However complex, unnatural, and winding the man’s path was, his goal appeared to be the university. Slowly but surely, the stranger came ever closer and closer, until she was finally able to make out his face.
Her heart beat painfully, violently; it stopped, and then it leapt wildly as if it were a hammer muffled in rags, beating against a wooden anvil. Toria did not yet understand what was happening, but the warm, spring day suddenly felt bleakly cold.
She recognized the face of the strange man, or so it seemed to her in that first second. In the next moment, chewing the scar on her lower lip, she was already telling herself silently, It’s not him.
It was not him. He did not have a scar on his cheek, but more important: his eyes could never contain such grief, or such a hunted look. It could not be him: this man was dirty, scruffy, and atrophied, while he shone with self-satisfaction and good fortune; he fairly burst with the sense of his own attractiveness and irresistibility and was, indeed, handsome—Toria twisted her lips in disgust—he was handsome, while this one …
The tramp came even closer. The spring wind tousled his disheveled blond hair. He stood irresolute and tense in front of the university building as if he could not decide whether or not to approach the doors.

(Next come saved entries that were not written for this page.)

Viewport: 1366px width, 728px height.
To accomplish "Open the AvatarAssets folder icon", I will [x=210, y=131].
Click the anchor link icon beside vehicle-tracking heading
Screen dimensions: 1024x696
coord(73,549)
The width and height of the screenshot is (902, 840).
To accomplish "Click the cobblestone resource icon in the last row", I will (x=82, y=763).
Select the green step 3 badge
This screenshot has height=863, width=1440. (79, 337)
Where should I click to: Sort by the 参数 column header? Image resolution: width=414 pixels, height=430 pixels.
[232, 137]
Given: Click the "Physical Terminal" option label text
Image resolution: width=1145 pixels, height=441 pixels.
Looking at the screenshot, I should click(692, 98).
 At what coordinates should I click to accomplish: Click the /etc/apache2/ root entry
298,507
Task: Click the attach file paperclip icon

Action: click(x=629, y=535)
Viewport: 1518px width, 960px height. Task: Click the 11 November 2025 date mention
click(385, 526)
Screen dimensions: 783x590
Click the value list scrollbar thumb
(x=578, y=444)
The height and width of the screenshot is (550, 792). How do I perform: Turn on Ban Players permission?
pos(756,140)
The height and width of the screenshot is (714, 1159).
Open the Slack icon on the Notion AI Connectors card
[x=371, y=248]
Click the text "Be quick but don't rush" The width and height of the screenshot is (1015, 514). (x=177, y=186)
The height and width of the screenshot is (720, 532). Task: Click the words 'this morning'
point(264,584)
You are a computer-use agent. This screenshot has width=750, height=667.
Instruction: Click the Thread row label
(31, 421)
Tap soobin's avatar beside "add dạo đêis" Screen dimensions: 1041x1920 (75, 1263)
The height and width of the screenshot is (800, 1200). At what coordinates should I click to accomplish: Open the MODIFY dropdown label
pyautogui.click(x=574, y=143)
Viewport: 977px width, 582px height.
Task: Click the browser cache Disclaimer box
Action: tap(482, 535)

It is not him, said Toria to herself. Not him, she repeated fiercely, but her heart was beating ever faster and wilder. That shrunken, sallow face with that horrible scar running along the entire cheek, that uncertainty in every movement, those foul rags …
Toria leaned forward, peering at the stranger intensely, as though desiring to encompass him with just a single look. The stranger sensed her gaze. He shuddered and raised his head.
Egert Soll was standing under the window: in the blink of an eye, no doubt whatsoever remained in Toria. Her fingers gripped the windowsill, driving a splinter under one of her fingernails, but she did not feel the pain. The man standing below the window blanched deathly pale beneath his layer of dust and his sunburn.
It seemed as though nothing could appear more terrible to his eyes than the sight of this young woman in a high window; it was so terrible that it compelled him to shake, as if an abyss had suddenly opened right in front of him, and from that abyss the jaws, dripping with bile, of the mother of all monsters had reached out for him. For several seconds he stood as if frozen in place, and then he suddenly turned and dashed off. Disturbed flower girls yelled after him in the crowd. An instant, and he was no longer even in the square, which continued to spin festively like a carousel.
Toria stood by the window for a long time, thoughtlessly sucking on her wounded finger. Then, abandoning the cart laden with books, she turned around and slowly walked out of the library.
* * *
Egert had entered the city at dawn, just as the city gates were being raised. His defensive rituals, invented by him in droves, somehow helped him cope with his terror: gripping a button that had escaped from his shirt in his sweaty fist, he planned out his route in advance, moving from landmark to landmark, from beacon to beacon; by this method, of course, his route was significantly lengthened, but it also secured a hope in his soul that he would manage to avoid any danger.
Kavarren—massive, splendid Kavarren—was, in truth, a tiny, quiet little provincial town: Egert understood this now as he wandered through the noisy streets, dense with people and carts. Egert had been living in solitude for so long that the mass of people caused his head to spin; he kept having to lean against walls and lampposts so that he could rest a bit, squeezing shut his bloodshot eyes.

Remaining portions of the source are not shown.